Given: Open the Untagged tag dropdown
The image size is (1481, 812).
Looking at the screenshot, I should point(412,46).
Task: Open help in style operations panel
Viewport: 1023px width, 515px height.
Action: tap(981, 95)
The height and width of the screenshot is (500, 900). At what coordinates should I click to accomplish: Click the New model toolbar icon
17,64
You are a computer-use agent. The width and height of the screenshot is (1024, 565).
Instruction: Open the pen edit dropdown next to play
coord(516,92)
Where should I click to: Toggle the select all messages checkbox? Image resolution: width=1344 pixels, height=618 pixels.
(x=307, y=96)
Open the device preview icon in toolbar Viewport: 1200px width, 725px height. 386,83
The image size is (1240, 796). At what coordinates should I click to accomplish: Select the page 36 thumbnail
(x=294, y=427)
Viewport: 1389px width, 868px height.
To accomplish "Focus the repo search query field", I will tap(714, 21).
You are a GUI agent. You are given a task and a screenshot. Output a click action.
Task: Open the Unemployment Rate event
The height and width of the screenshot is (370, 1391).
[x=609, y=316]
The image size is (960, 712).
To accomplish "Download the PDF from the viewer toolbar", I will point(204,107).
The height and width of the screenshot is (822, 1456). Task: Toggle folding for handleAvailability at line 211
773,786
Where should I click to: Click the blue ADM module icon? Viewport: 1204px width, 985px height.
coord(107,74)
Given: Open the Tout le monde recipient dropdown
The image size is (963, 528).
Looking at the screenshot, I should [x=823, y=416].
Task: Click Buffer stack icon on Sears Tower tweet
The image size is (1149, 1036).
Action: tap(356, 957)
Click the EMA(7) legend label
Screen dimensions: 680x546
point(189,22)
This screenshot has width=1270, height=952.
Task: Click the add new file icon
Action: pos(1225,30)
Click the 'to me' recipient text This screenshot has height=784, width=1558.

Problem to work on ▸
Tally the lines in the records that contain the word "agent". Reply with the count alone.

Response to the task ▸
2